Present Continuous has been the most popular of all my Go Fish! style games, one is never sure why but probably because it’s a good game. I can’t exactly remember where I got the idea from originally but, unlike some of my games, it is an adaptation of someone else’s idea I found in a book I had long ago. There are three packs of cards with 60 cards per pack, which teaches 45 different verbs and there are four different question and answer cards to represent each verb. A typical game should take around 20 minutes once the children know how to play. I usually play with 3-6 players in my class and would say the ideal number of players is 4. If you need to use the game with just yourself and a single student, as in a private lesson, then deal an extra hand, giving the imaginary player a name and keeping all of his cards face up on the table, he can do everything except ask questions. He will inevitably be the loser. It’s a lot of fun.




Let me take you through the rules so that you can see how it differs from the traditional Go Fish! games.

1. Shuffle and deal 7 cards each, place pack face down. Players lay any pairs face up saying for example
“She’s writing a story.”
“He’s writing a letter.”
In traditional games you have to collect a set of four cards before you can lay them face up on the table. Collecting four of a kind is very difficult and many students become upset when they play badly, often losing their best cards to other players. Collecting pairs, as in ‘Old Maid’, is much easier and much faster.

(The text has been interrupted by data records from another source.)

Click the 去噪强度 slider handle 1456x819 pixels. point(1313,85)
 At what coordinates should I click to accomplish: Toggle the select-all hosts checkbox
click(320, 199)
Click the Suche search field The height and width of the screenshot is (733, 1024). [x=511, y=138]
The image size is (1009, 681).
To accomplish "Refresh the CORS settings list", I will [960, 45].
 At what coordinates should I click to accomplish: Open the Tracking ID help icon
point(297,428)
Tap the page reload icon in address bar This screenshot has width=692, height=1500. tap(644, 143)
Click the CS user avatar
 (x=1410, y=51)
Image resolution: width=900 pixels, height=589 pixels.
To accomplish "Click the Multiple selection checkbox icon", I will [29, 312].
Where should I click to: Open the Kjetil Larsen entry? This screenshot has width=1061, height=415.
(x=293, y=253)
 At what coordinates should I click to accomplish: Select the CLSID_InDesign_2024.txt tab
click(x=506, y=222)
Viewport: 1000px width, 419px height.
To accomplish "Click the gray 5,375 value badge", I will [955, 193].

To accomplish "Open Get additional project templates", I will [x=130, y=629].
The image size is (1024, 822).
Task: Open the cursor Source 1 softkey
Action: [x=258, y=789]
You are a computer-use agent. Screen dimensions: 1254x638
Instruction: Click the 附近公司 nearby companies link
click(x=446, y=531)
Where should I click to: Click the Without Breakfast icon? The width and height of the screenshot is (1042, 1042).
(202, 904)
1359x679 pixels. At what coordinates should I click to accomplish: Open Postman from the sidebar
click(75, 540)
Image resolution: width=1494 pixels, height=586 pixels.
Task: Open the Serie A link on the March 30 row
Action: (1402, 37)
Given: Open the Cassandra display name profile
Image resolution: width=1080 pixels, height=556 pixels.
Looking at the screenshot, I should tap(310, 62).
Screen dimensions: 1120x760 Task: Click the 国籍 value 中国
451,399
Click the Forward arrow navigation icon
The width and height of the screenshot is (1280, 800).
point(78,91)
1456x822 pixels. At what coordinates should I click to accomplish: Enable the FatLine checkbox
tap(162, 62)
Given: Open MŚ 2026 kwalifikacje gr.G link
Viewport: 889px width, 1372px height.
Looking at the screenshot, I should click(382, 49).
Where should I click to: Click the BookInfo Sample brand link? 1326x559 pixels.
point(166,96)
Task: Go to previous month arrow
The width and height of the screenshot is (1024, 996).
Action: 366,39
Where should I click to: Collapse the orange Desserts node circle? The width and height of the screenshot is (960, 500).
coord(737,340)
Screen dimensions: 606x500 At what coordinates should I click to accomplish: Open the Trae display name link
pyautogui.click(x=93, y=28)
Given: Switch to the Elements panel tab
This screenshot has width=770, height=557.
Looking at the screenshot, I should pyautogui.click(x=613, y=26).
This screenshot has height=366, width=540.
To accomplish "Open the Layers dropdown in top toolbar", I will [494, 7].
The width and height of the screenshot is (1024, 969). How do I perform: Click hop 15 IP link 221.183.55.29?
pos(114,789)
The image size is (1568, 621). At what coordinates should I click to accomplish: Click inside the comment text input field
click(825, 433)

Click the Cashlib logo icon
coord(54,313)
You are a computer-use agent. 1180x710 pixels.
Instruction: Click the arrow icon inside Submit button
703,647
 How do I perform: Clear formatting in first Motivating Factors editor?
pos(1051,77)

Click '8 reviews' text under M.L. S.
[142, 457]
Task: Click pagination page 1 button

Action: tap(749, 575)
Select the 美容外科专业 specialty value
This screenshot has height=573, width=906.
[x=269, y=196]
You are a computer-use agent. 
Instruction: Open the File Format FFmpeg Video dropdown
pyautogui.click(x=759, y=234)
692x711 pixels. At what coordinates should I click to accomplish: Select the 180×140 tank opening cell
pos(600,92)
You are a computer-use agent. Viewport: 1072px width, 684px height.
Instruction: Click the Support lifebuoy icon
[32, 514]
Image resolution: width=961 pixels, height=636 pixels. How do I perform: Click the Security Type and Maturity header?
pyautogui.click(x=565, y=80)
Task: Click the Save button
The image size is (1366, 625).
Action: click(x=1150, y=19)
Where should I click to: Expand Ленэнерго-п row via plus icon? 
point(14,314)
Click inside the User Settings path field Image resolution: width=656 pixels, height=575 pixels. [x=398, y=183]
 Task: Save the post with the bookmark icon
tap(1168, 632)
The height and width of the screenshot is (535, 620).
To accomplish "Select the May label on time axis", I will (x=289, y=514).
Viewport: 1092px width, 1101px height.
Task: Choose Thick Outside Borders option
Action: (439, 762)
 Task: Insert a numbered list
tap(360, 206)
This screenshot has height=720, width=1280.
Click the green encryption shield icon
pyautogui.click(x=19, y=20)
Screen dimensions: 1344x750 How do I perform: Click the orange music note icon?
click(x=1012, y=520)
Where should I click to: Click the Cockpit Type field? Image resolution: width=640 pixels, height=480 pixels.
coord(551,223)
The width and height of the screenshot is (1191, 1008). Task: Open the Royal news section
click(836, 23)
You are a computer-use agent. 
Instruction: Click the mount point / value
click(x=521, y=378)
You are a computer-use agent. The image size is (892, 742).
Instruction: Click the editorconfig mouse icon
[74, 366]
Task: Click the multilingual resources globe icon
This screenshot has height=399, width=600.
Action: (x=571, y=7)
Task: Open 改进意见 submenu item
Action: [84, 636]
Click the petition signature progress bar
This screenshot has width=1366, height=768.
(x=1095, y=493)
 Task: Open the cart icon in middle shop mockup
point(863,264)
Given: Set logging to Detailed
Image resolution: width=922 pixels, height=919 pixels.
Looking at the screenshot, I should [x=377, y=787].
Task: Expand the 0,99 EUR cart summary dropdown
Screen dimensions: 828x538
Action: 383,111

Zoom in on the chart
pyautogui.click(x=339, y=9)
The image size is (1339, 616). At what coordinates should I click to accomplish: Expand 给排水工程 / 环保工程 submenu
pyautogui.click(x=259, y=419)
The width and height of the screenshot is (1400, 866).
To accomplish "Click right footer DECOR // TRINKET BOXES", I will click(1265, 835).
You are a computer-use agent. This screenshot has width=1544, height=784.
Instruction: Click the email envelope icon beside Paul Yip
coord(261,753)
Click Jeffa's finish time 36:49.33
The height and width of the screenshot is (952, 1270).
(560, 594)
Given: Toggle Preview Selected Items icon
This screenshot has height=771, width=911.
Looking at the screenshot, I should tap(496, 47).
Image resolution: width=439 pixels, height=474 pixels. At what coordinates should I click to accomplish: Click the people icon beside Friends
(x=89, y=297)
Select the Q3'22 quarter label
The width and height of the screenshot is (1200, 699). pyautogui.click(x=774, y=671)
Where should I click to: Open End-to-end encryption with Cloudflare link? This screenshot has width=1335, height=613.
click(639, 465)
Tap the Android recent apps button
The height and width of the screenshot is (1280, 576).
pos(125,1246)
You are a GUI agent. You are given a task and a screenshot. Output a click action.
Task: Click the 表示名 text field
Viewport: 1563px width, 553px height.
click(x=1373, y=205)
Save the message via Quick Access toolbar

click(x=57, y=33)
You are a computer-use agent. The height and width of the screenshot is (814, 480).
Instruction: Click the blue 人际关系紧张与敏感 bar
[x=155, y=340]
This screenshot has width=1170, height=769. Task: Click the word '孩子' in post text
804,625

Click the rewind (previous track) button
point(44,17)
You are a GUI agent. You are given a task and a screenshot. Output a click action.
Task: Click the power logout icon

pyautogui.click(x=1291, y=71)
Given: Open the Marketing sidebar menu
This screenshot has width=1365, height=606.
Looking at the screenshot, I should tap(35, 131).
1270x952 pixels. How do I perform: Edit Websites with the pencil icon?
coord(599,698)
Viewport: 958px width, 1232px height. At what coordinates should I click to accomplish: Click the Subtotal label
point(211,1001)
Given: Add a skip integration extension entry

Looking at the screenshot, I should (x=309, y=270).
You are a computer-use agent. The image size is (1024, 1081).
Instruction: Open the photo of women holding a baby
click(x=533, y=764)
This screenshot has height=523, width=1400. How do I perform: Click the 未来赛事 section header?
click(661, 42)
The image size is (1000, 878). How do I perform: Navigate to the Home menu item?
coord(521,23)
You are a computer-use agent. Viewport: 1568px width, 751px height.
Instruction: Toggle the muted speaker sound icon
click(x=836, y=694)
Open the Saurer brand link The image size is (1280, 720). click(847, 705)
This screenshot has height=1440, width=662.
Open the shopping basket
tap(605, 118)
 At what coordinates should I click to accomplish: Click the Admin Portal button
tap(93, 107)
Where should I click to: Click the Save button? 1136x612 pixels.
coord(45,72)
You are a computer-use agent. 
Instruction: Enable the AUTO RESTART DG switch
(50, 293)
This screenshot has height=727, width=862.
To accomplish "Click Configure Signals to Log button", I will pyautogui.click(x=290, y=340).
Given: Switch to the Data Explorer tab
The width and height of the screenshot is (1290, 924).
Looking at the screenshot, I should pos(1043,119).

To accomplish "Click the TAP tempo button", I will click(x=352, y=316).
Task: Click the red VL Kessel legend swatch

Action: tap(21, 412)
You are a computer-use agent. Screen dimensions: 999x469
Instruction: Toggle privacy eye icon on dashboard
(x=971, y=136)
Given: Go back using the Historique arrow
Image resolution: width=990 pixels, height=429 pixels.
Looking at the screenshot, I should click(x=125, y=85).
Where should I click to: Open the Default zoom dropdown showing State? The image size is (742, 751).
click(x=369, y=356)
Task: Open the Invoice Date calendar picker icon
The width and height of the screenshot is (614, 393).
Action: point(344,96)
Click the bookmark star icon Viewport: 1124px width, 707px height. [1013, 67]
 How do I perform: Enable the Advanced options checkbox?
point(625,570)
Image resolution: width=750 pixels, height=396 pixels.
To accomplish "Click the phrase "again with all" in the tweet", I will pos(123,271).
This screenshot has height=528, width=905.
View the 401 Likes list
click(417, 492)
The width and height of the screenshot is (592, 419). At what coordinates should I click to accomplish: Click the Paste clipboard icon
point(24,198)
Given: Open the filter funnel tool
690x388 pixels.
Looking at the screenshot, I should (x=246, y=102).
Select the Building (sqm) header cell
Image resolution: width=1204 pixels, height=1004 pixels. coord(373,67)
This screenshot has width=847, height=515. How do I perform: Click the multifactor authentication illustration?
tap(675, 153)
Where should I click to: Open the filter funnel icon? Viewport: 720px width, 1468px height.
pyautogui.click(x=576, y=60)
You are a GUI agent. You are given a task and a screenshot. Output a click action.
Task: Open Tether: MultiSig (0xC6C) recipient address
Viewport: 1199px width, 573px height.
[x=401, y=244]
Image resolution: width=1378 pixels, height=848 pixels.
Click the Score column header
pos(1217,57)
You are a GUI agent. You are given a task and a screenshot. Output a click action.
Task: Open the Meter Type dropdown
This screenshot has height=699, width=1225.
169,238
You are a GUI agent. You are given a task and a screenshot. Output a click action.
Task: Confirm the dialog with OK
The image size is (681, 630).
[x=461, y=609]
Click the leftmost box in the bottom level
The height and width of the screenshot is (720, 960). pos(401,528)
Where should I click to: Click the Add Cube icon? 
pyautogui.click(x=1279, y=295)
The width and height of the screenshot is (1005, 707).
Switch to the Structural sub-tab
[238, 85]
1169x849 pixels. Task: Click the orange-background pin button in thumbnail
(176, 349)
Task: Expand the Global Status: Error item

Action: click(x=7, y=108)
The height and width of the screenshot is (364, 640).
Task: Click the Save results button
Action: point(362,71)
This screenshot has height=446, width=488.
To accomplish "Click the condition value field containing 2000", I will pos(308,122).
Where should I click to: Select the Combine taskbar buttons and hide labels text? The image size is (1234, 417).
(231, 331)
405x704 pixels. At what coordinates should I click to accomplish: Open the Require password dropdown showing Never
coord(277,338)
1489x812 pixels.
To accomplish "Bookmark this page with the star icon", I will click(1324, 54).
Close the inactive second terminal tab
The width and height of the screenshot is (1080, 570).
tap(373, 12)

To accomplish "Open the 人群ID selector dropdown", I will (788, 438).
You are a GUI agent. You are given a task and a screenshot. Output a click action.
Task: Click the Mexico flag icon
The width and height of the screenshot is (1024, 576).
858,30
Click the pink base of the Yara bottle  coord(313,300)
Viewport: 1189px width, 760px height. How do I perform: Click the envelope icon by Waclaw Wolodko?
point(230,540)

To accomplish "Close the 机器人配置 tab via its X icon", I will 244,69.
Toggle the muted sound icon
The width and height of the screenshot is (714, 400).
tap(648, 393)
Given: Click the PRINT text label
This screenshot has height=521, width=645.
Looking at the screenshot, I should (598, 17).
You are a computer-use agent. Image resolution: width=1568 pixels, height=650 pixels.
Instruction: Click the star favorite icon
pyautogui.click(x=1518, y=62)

2. The first player, who is usually to the left of the dealer, lays a card and says “I’m flying a kite. Jun, what are you flying?” “I’m flying a carpet. Here you are.” “Thank you!” Then as in ‘1’ above.
“He’s flying a kite.”
“She’s flying a carpet.”

3. Or if Jun doesn’t have a “flying” card in his hand:
“I’m not flying anything. Take a card.” (Go fish!)

The first player leaves the ‘kite’ card face up on the table, she can no longer use this card unless she picks up a matching card from the pack. This speeds up the game and aids students who have poor concentration or poor memories to compete in the game. Also, because it’s important to know which cards have already been played and by whom, this keeps all the students involved all the time. The player who took a card from the pack has the chance to pair this card with one in his hand before play passes to the next player.

4. When a player has no more cards in her hand, then play continues until it’s her turn again. The game can now end and if you want to score the game, students minus the number of single cards they have in their hand and on the table from the total number of cards in pairs. This often gives us two winners, the child who finished first and the child with the most points.

5. If you wish to extend the game, then any finished player can take a bonus card from the pack when it’s his/her turn again, make the statement and ask the question on the card.




In this particular series of cards we also produce:

Past Regular x 3 packs of color-coded 80 cards.



Past Irregular x 2 packs of 80 cards.



(Irregular) Past Participle x 1 pack of 80 cards.



The rules are very similar for each of the games. Sometimes, when playing these other games, I write the following on the board.
What: anything
Where : anywhere
Who: anyone
This helps the students give the correct negative answers when necessary.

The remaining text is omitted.